Molte di quelle famiglie sono oggi in vari campi di Milano e subiscono soprusi di ogni  genere, sia dallo stato italiano con le sue polizie, le prigioni, sia dalla chiesa cattolica la quale gestisce in modo poliziesco il campo Rom più grande di Italia, il campo di Via Barzaghi.
La chiesa, tramite la Casa della Carità gestita da un prete che passa per un illuminato, applica all'interno del campo un patto chiamato Patto di legalità. La responsabilità delle azioni diventa collettiva: così se un individuo fa qualcosa contraria al patto, tutta la famiglia ne paga le conseguenze. Il campo, inoltre,  sembra un lager: container, baracche e roulotte dietro un enorme cimitero,  in mezzo al nulla.

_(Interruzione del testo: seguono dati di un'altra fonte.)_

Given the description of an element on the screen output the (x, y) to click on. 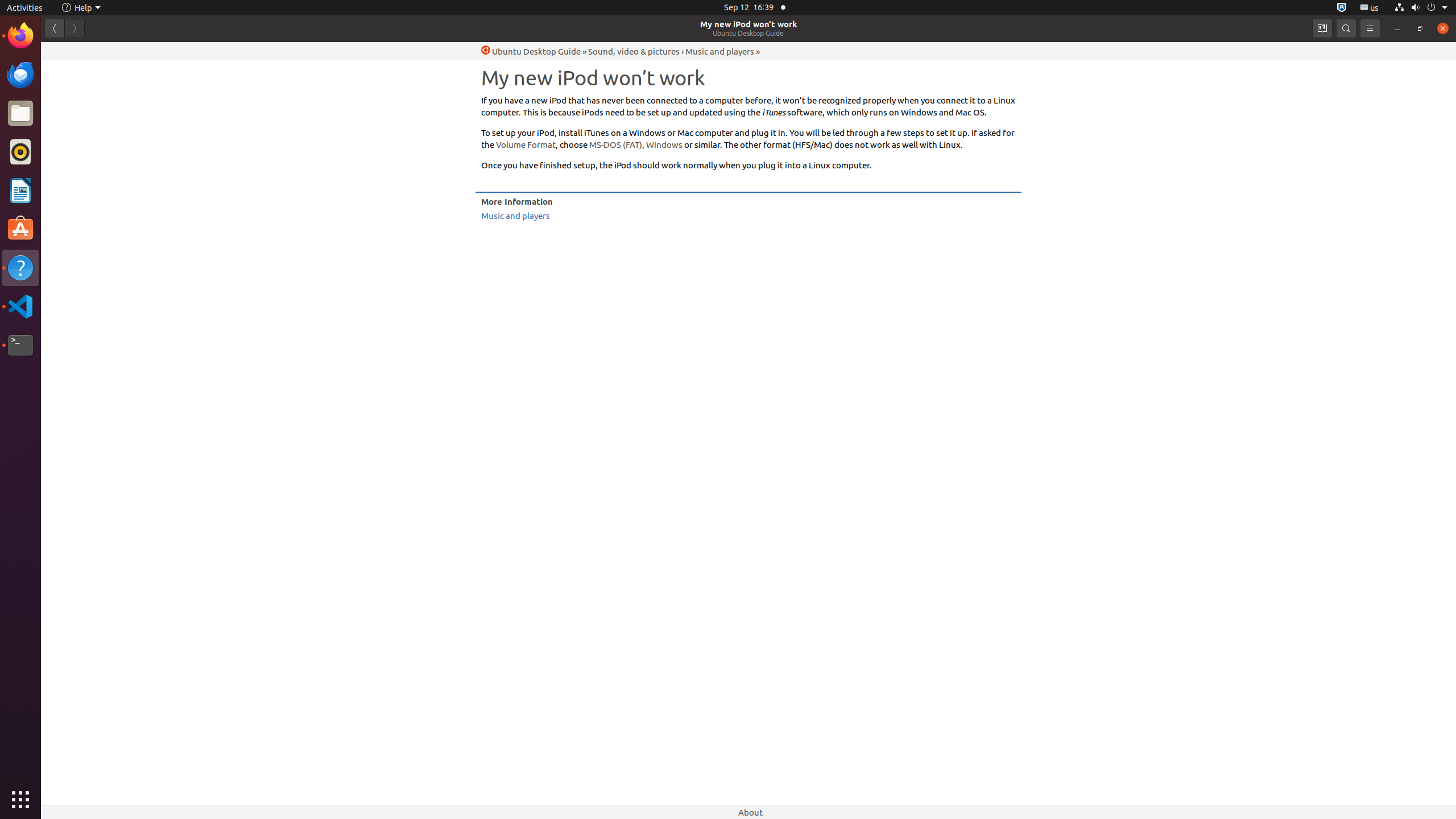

La comunità Rom in questi anni ha continuato a organizzarsi, a partecipare anche ai vari scioperi operai. Così,  quando si è parlato di pacchetto sicurezza e di prendere le impronte ai bambini,  quando la situazione è diventata pesantissima a causa dei continui attacchi in tutta Italia ai campi Rom che venivano bruciati e distrutti,  il comitato antirazzista, insieme ai Rom del campo di via Barzaghi e insieme a tutte le forze politiche che hanno aderito, ha fatto una campagna di mobilitazione di 2 giorni che si è conclusa con una manifestazione con circa un migliaio tra italiani e "zingari" donne, bambini, uomini.
È stata un'esperienza eccitante anche perché, nonostante parte del comitato fosse composto anche da rom, non era scontato che l'iniziativa riuscisse. Alla vigilia della due giorni di manifestazioni molti hanno subito ricatti, ci sono state intimidazioni e rastrellamenti notturni dentro al campo. 

5. anche nel CPT di Milano ci sono stati segnali di rivolta. Che caratteristiche ha assunto?
 Anche qui il comitato ha avuto un compito strategico per rompere il muro del silenzio, che circonda i CPT. A fine giugno, inizio luglio ci sono state delle rivolte: nella sezione dei Trans la repressione della polizia è stata la più feroce. Si è venuti a conoscenza di quanto stava succedendo e si è riusciti, tramite alcuni contatti telefonici, a fare da cassa di risonanza a ciò che succedeva all'interno del CPT. Tramite trasmissioni radio, picchetti davanti al CPT di Via Corelli al costo di denunce, forti manifestazioni di solidarietà si è riuscito a diminuire le provocazioni poliziesche, le botte, la repressione contro le persone che sono trattenute. Anche qui, come nei campi Rom, la chiesa con la Croce Rossa ha avuto il suo ruolo fortemente repressivo, la gestione del Centro di Detenzione, infatti,  è affidato alla Croce Rossa. La pressione esterna ha fatto sì che liberasse chi aveva avuto a che fare con le proteste e aveva subìto in modo violento la repressione con percosse e insulti. Per tutto il periodo estivo c'è stato un susseguirsi di rivolte dovute alle condizioni ignobili degli "ospiti" (così vengono chiamati i reclusi).
Il comitato oltre ad attivarsi in appoggio alle lotte ha cercato anche di dare una mano mettendo a disposizione strutture legali e di solidarietà immediata.